Other exhibits included a series of three-dimensional relief drawings by English artist Patrick Hughes and three large format urbanscapes by Parisian Serge Mendjisky. The art works are priced between Rs.500,000 and Rs.3 million.


Asian heritage under Christie’s hammer

Global auction house Christie’s will host seven sales for the Spring Asian art week March 17-20. The highlight of the sale will be on March 20 when Christie’s will offer a private single-owner collection of 21 artefacts from India and Indonesia, followed by a combined sale of Indian and Southeast Asian art.

The two sales will offer over 200 lots of sculpture, paintings, ritual objects and works of art from Asia.

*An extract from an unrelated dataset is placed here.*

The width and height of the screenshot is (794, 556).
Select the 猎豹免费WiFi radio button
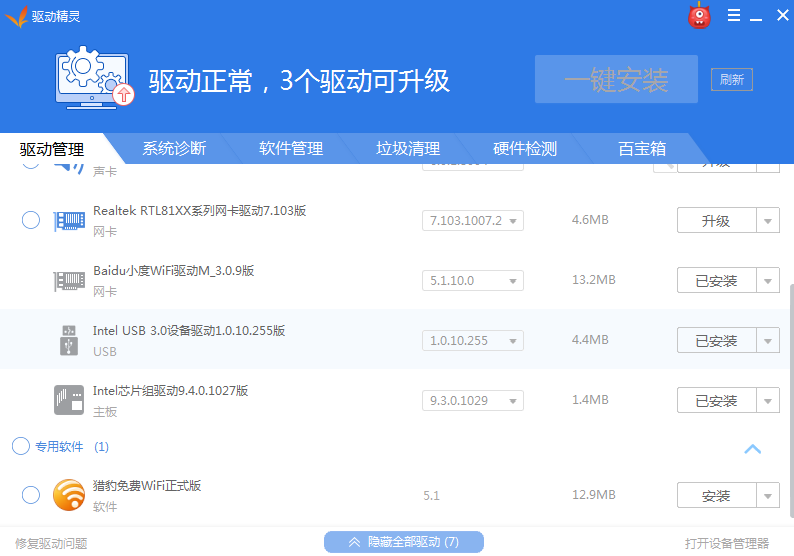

In a press communique issued by Christie’s from New York, the most prominent sculpture is a buff sandstone figure of Sachika from Rajasthan dating back to 1179, estimated at $200,000-300,000. The sculpture is a detailed carving of a goddess standing with one foot atop a buffalo as a lion bites into its hindquarters.

The highlight of the Indian and southeast Asian lots will be a large group of Shiva and Uma as Somaskanda from Tamil Nadu. It dates back to the Chola period in the 13th century. The work, estimated at $600,000-800,000, has been on loan to the Minneapolis Institute of Art from 1953 to 2008 and is in an excellent state of preservation. A bronze figure of Vishnu dating back to the eighth century, once in the collection of Governor Louis Bonvin, is also another important artefact on sale.

The auction will also offer a group of Indian miniatures of the Guler, Mughal and Himalayan (Nepal) schools.


Women on Sadiya’s frames

Fine art photographer Sadiya Kocher is an unconventional photographer, whose strong women- oriented subjects will be on display Feb 26 at the Polka Art Gallery in the capital under the heads “Symbols… forms and stereotypes”.

The woman in the photographer comes across as the child, the lover, the goddess and the whore - the stereotypes down the ages - in fluid mobile forms. Her black and white compositions of the modern woman are striking and full of energy.

The exhibition, also titled “Sadiya” after the author’s name, reflects her journey as a photographer. She launched a book in Dec 2003, “Being…” and followed it up with a show called “Within” in 2005 and another one called, “Zikr” in 2006. Sadiya exhibited in San Sebastian in Spain in 2006.

She draws her themes from places that she visits in course of her journeys abroad.